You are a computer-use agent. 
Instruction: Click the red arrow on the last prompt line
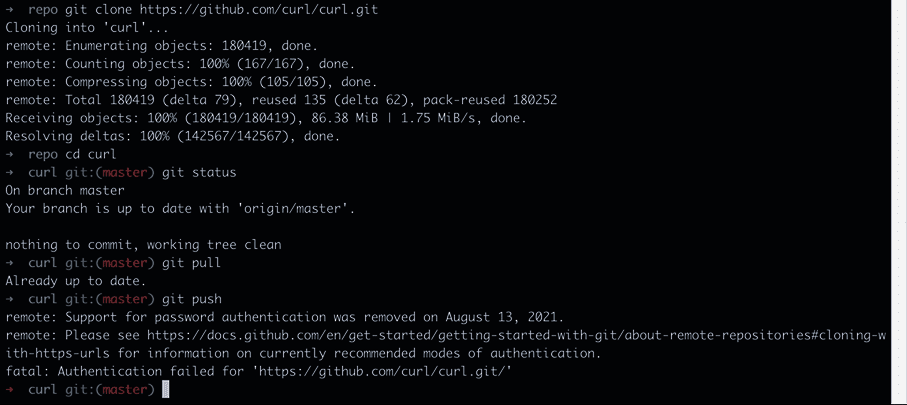pyautogui.click(x=9, y=389)
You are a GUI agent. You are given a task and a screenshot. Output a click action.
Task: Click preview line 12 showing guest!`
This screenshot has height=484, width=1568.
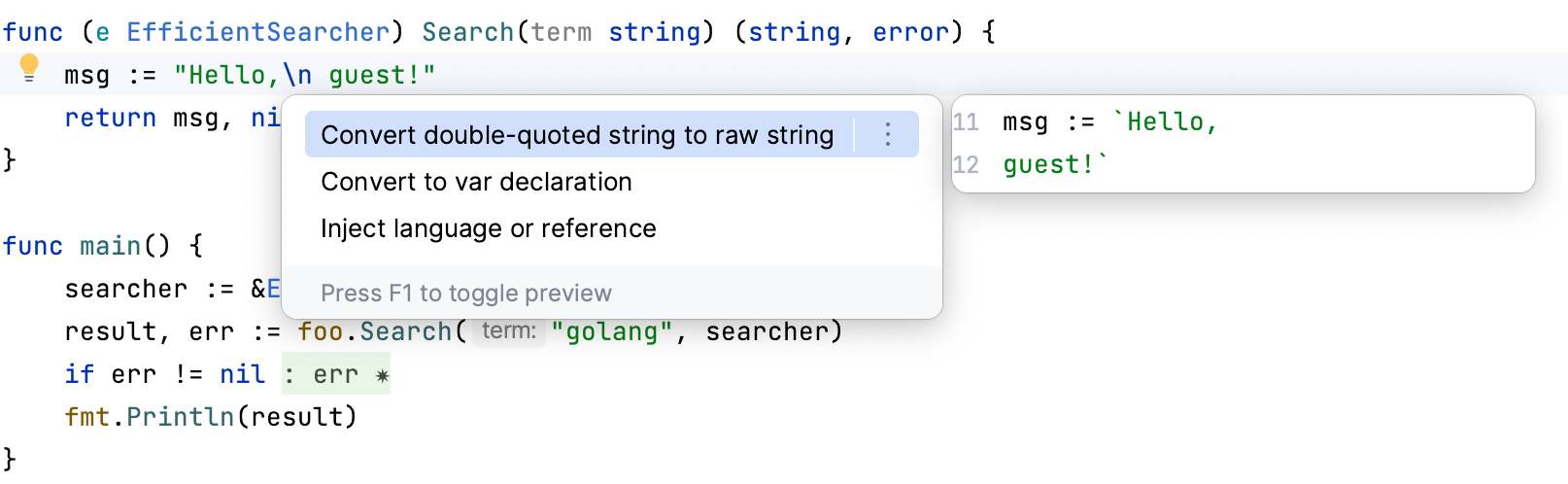tap(1054, 164)
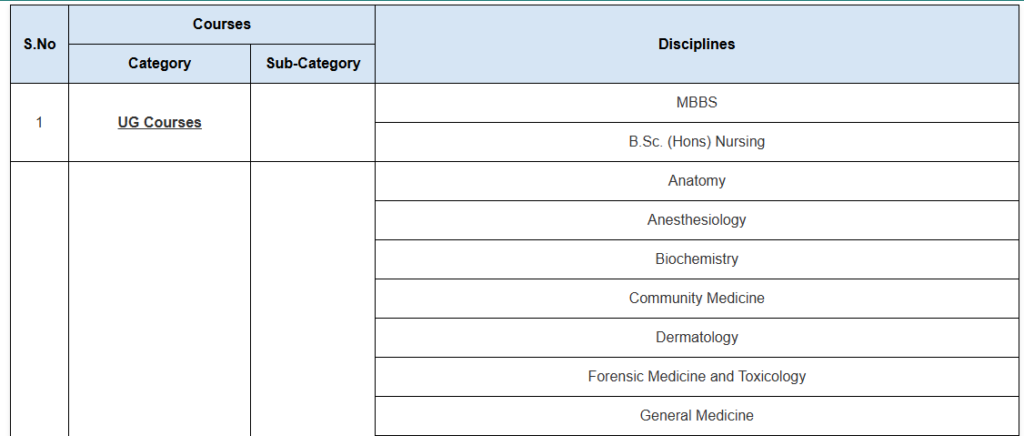Click the General Medicine discipline row
The image size is (1024, 436).
point(696,415)
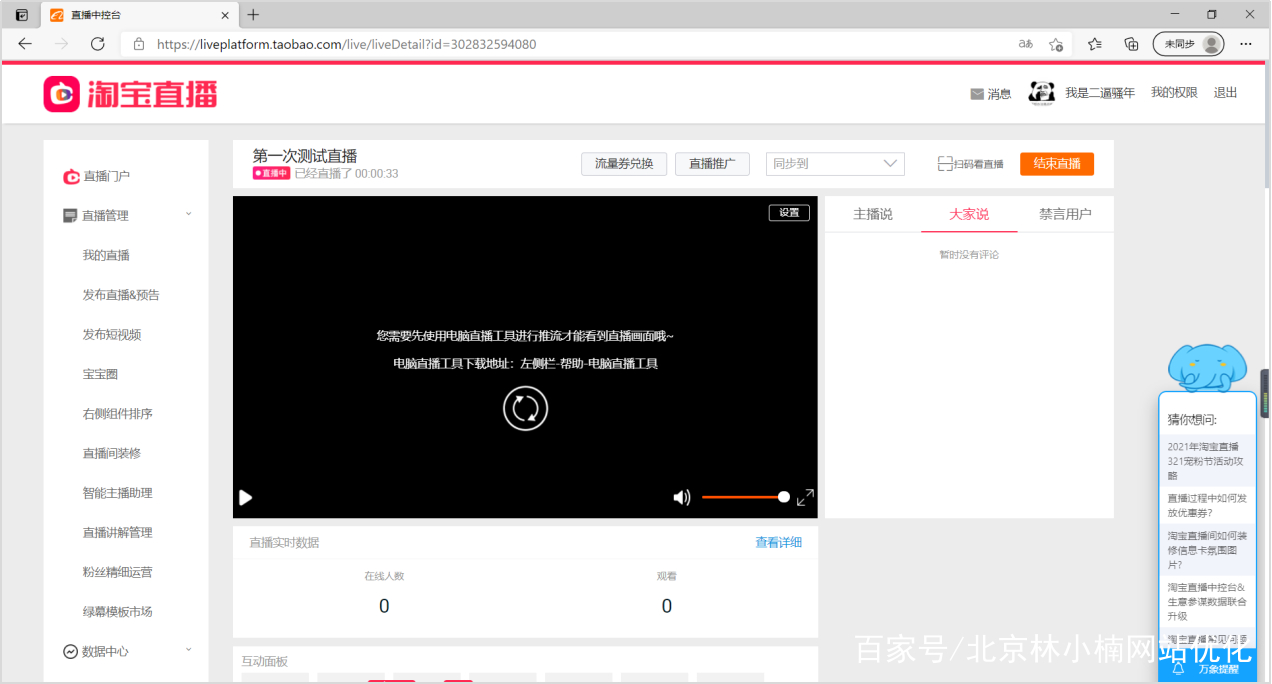This screenshot has width=1272, height=684.
Task: Click the fullscreen expand icon on player
Action: [x=806, y=497]
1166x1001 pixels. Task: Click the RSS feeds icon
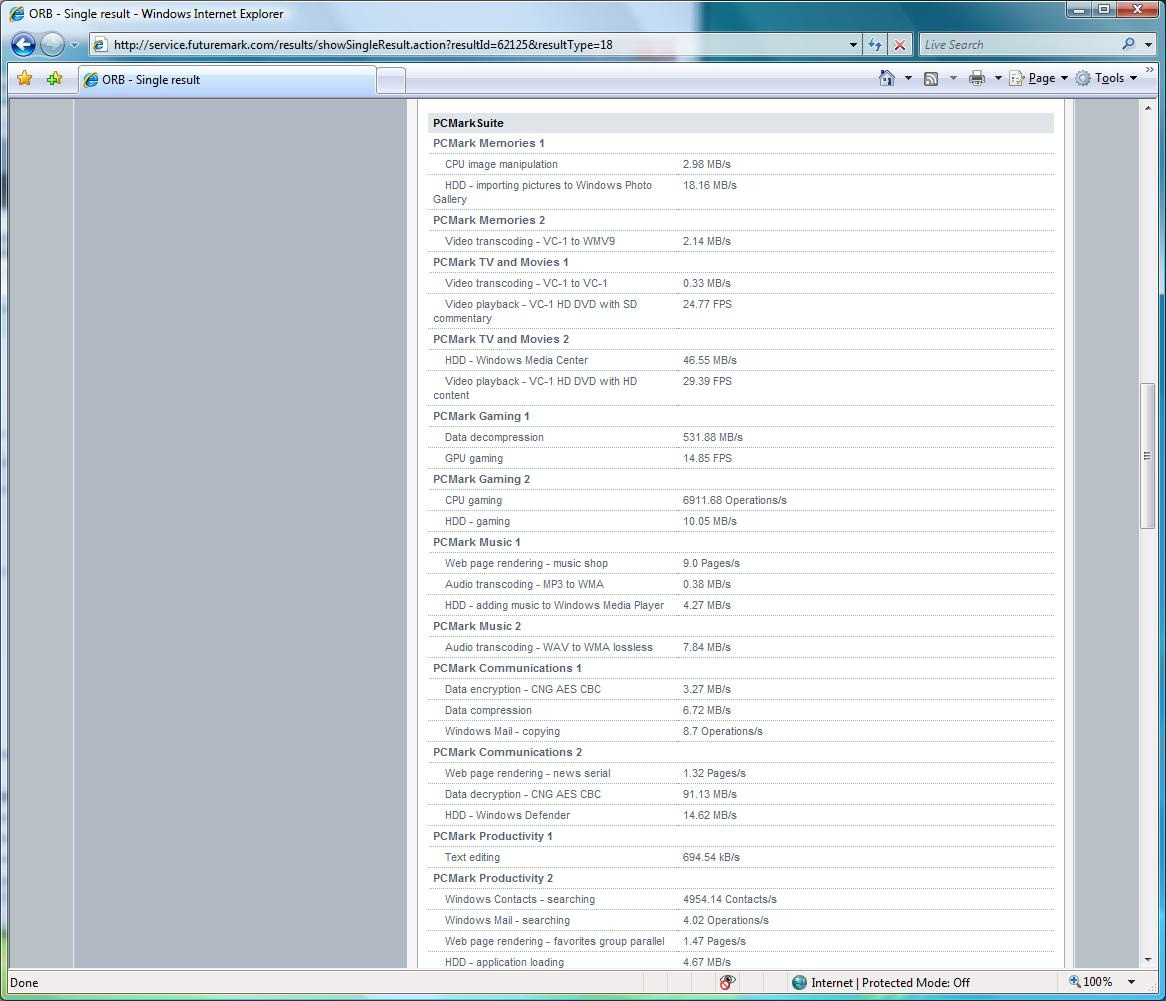(931, 78)
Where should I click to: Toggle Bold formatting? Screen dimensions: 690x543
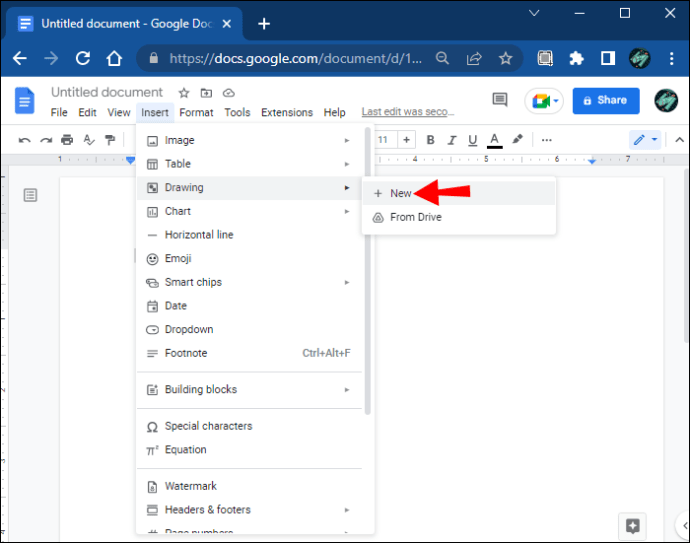click(x=429, y=140)
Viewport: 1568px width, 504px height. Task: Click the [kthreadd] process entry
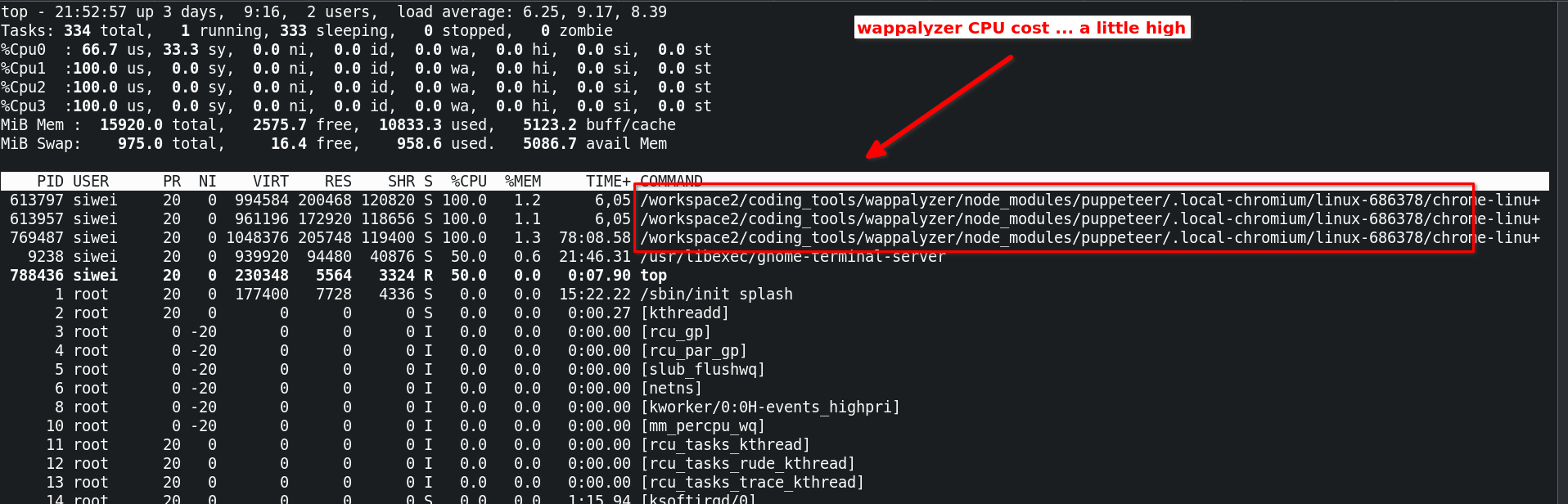(684, 313)

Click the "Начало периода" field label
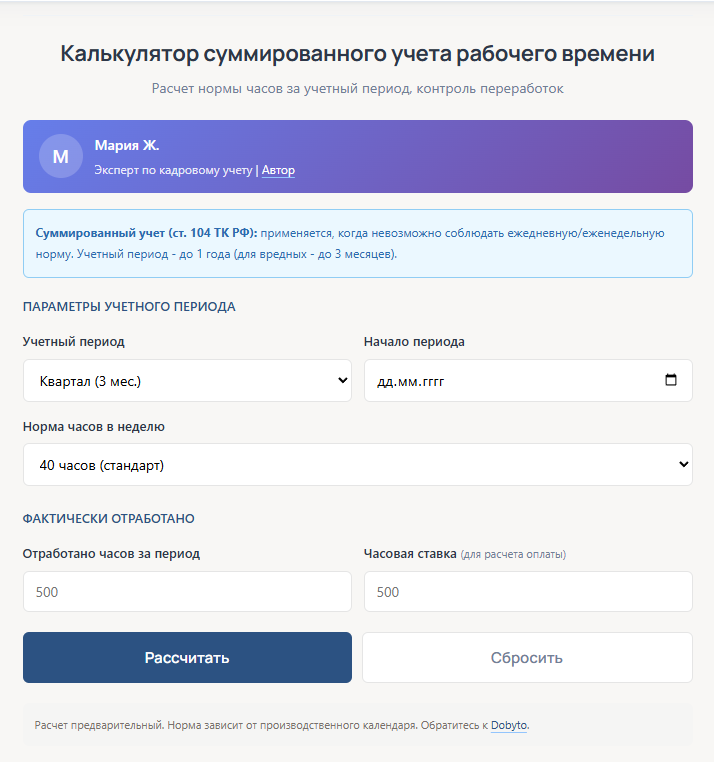pos(414,341)
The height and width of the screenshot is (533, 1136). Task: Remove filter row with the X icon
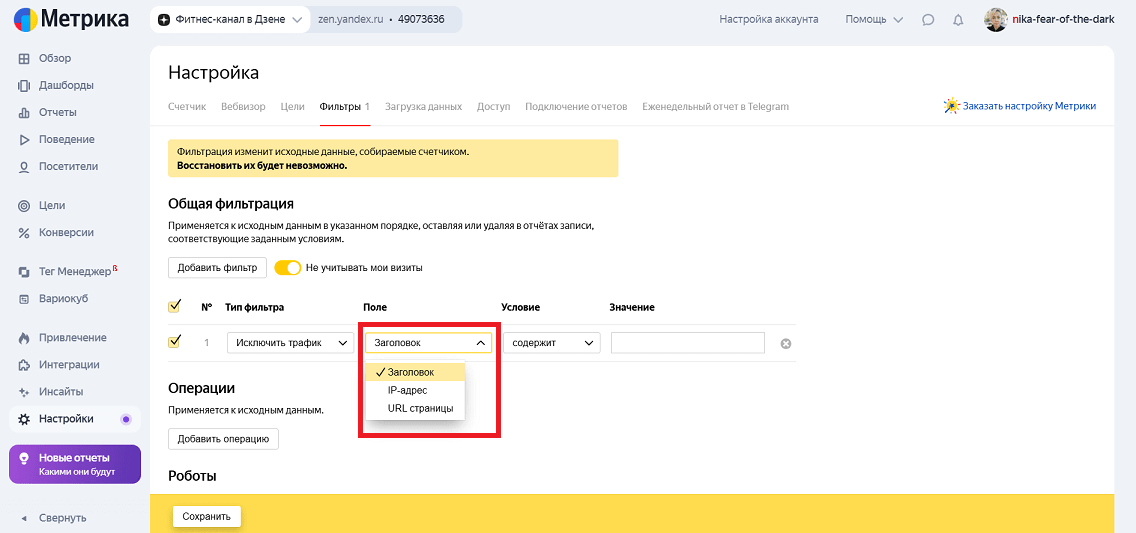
****
Sift through the material above and copy the lines that contain the word "agent".

You are a computer-use agent. 
You are a GUI agent. You are given a task and a screenshot. Output a click action.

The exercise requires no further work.